The Beginner Guide to Chemex

By Chris Jordan
Published May 30, 2025
The Beginner Guide to Chemex

Brewing with a Chemex is as much an aesthetic experience as it is a practical one. The hourglass shape, wooden collar, and thick paper filters make it feel more like a design object than a coffee maker—but its real beauty lies in the cup it produces. Chemex coffee is clean, delicate, and crisp, highlighting brightness and floral notes with stunning clarity. It’s a favorite among those who want to truly taste the nuances in their beans.

The Chemex uses the pour-over method, but with one key difference: its proprietary filters. They’re about 20–30% thicker than standard paper filters, which slows down the flow rate and removes more oils and fine particles. The result is a brew that’s lighter in body than French press or AeroPress, but with striking definition and a refined finish. It’s ideal for single-origin coffees, especially those with fruit-forward or tea-like qualities, and it rewards a steady hand and a bit of patience.

While it’s capable of brewing for a crowd, Chemex still requires care when brewing. The grind size, water temperature, and pouring technique all play important roles in getting it right. But once you’ve mastered the rhythm—bloom, spiral, rest, repeat—it becomes a calm, almost meditative process. Unlike single-cup pour-over devices, the Chemex’s large capacity—typically 6 or 8 cups—makes it ideal for sharing coffee with guests or fueling a long morning without constant rebrewing. Its wide carafe shape and stable flow rate ensure consistency across larger volumes, so whether you’re making two cups or six, you get the same clean, balanced flavor with every pour. It’s a rare combination of elegance and practicality that fits seamlessly into both solo rituals and social mornings. There’s a reason it’s been around since the 1940s, and why it’s still sitting on the shelves of both design museums and top-tier coffee bars.
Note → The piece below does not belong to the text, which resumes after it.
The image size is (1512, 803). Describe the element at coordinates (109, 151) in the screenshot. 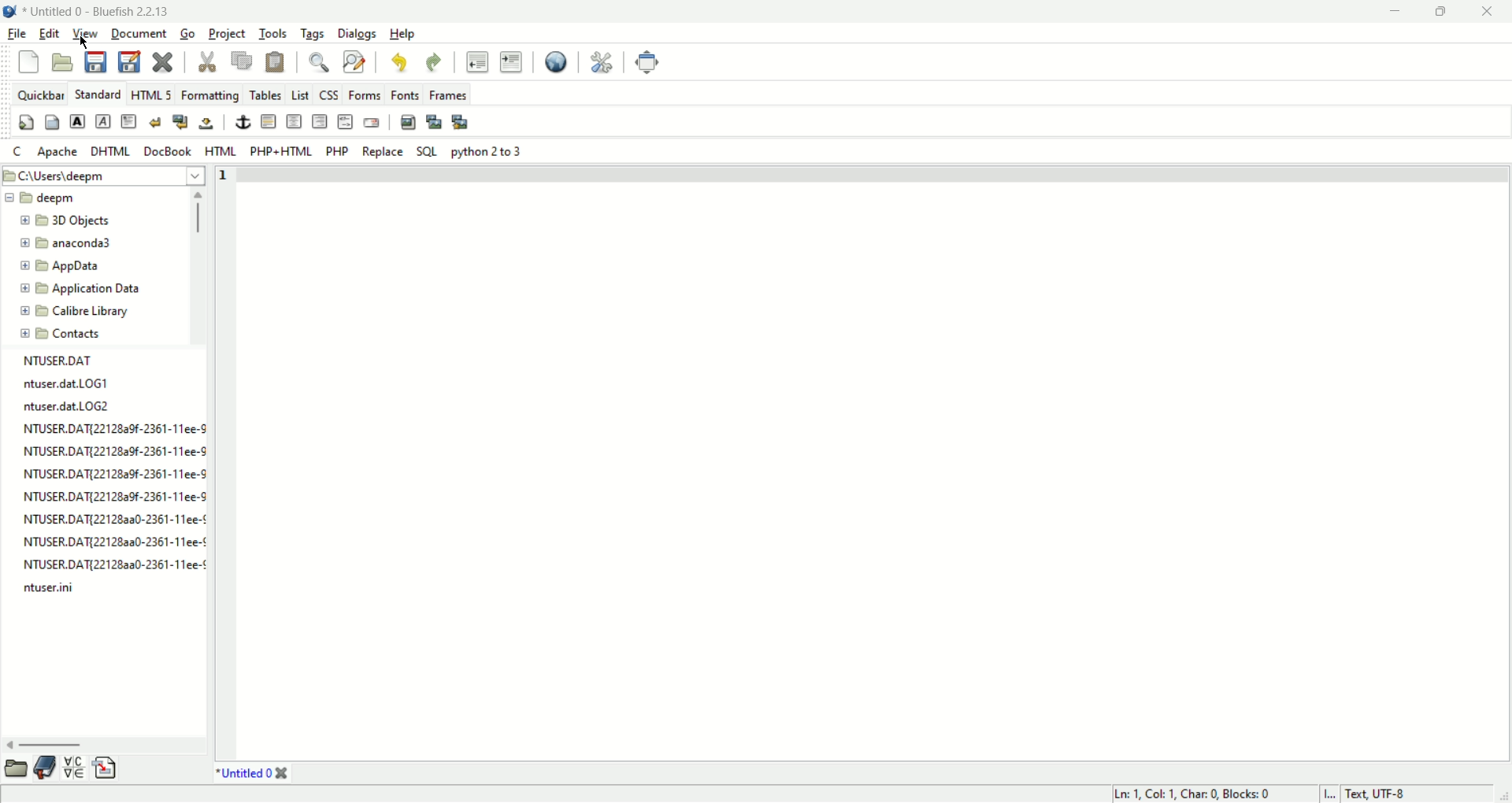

Equipment Needed for Chemex Brewing

  • Chemex Brewer (3, 6, or 8-cup size)

  • Chemex Paper Filters

  • Burr Grinder

  • Gooseneck Kettle (for controlled pouring)

  • Digital Scale

  • Timer

How to Brew Coffee with a Chemex (Step-by-Step)

  1. Grind the coffee – Use a burr grinder to achieve a medium-coarse grind, like sea salt. For a 6-cup Chemex, start with 42g of coffee to 700g of water (about a 1:16.5 ratio).

  2. Rinse the filter – Place the Chemex filter in the top of the brewer with the thicker side toward the spout. Rinse it thoroughly with hot water to remove paper taste and preheat the vessel. Discard the rinse water.

  3. Add coffee grounds – Place the ground coffee into the filter and give it a gentle shake to level the bed.

  4. Start the bloom – Begin your timer and pour about 2x the coffee’s weight in water (~85g) evenly over the grounds. Wait 30–45 seconds as the coffee releases gas and expands.

  5. Pour in stages – Continue pouring slowly in a controlled spiral, adding water in stages until you reach your total weight (700g). Aim to finish pouring around the 2:30–3:00 mark.

  6. Let it drain – Allow the coffee to finish dripping through. Total brew time should fall between 3:30 and 4:30 depending on grind and flow rate.

  7. Serve and enjoy – Remove the filter, give the Chemex a swirl, and pour into your favorite mug or carafe.

Chemex brewing is all about balance—between simplicity and control, elegance and functionality, flavor and finesse. When done right, it delivers a cup that’s clean, expressive, and quietly impressive. It’s pour-over coffee at its most refined.